I have an issue with generating embeddings for my dataset. It consists of about 16 000 000 reddit comments (their bodies + some negligible metadata). I have them stored as a CSV file, from which I’m generating a Pandas dataframe using pd.read_csv().
The hard part starts when I try to generate embeddings. The previous iteration of my program used a dataset that was 3 orders of magnitude smaller, so generating an embedding for each comment was a trivial task – I would just do this individually for each comment and add the results as a new column.
The df["embedding"] = self.embedder.embed_str(temp_df["author"])
approach, however, has proven to be insufficient for my new dataset. I’ve spent more than 6 hours waiting for it to finish processing, only to get back to Killed
at the bottom of my terminal, seemingly due to heavy memory usage. I have also tried a parallel batched approach, however this resulted in an even more rapid killing of the process.
Is there some more efficient way of doing this, or should I just give up and leave embedding for the training process instead of making it a part of my dataset? I would appreciate any general guidance on this matter, since this is my first brush with data science.

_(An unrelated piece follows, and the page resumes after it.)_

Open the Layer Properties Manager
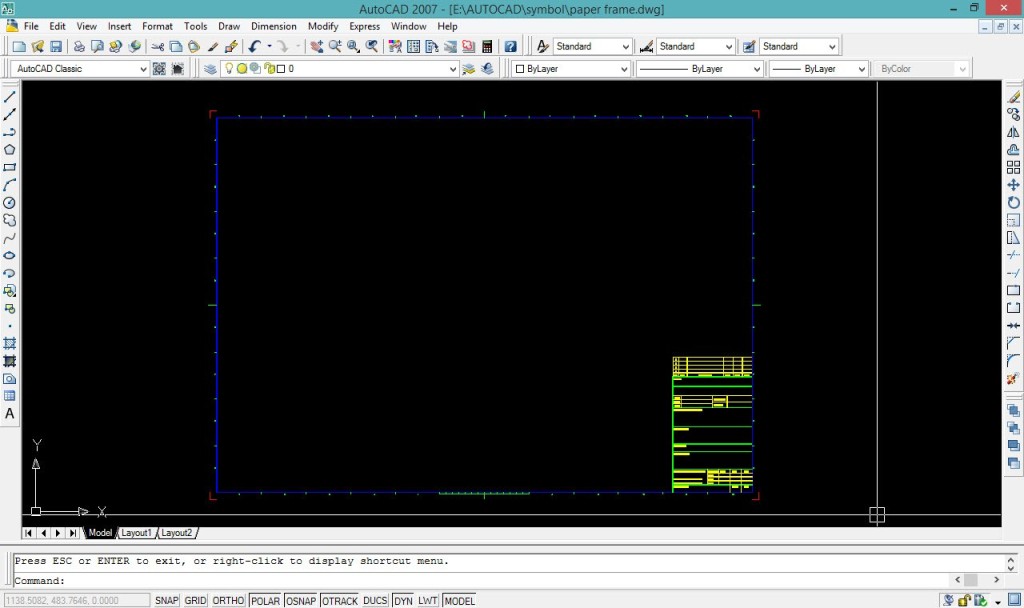1024x608 pixels. [209, 68]
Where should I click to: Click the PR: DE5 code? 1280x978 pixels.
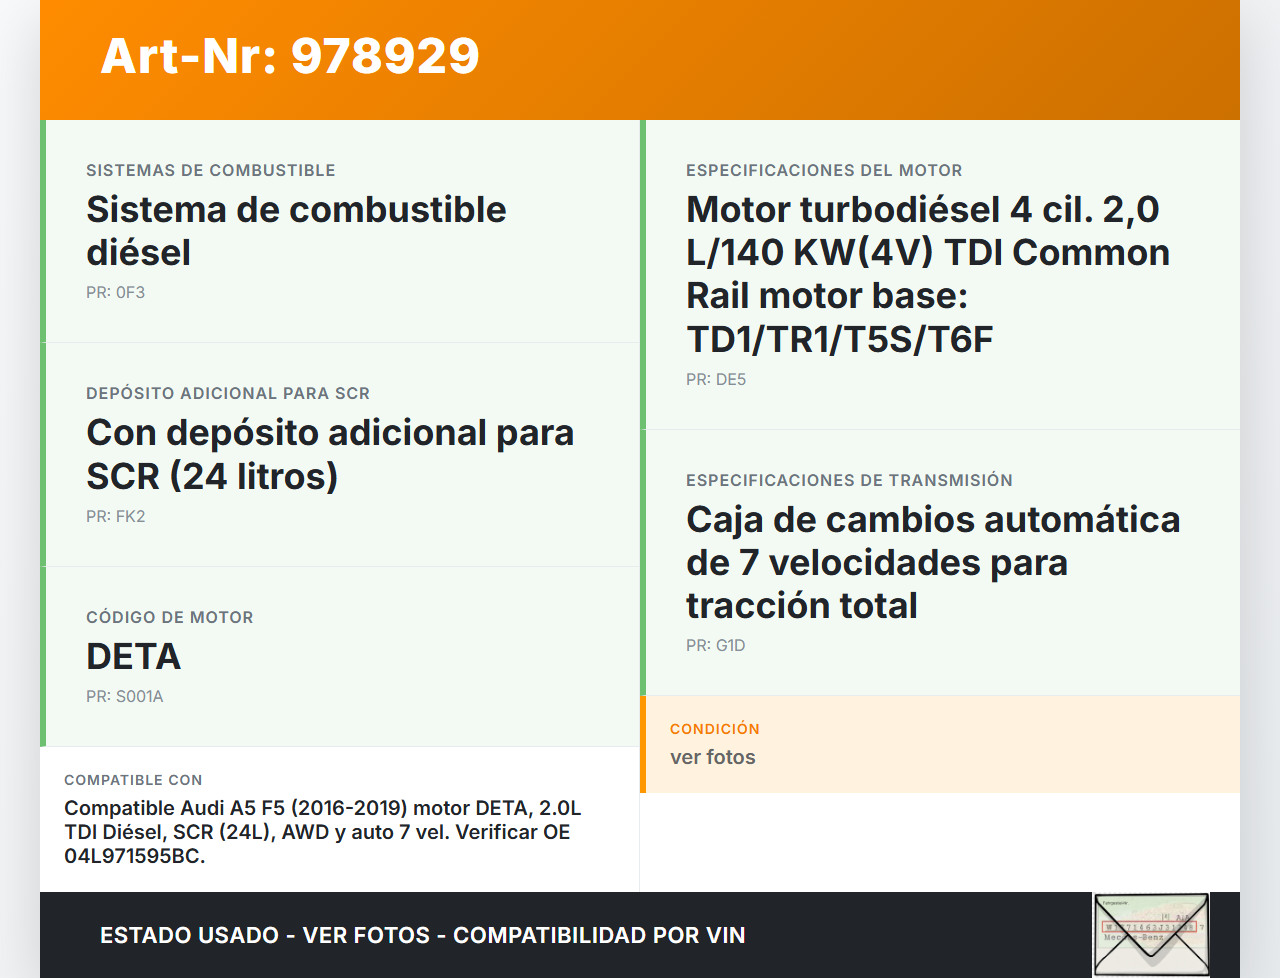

To provide extra context, the aforementioned self.embedder.embed_str()
method is as follows:
def embed_str(self, data: str) -> torch.Tensor:
"""Generates an embedding for the given str data.
Args:
data: The data to be embedded.
Returns:
A PyTorch tensor containing the embedding.
"""
return self.model.encode(data)
, with self.model being a Jina Embeddings v2 SentenceTransformer initialised as such:
self.model = SentenceTransformer(
"jinaai/jina-embeddings-v2-base-en",
trust_remote_code=True,
)
For more context, I am running the code on Intel i5 10400F and 16 GB of RAM.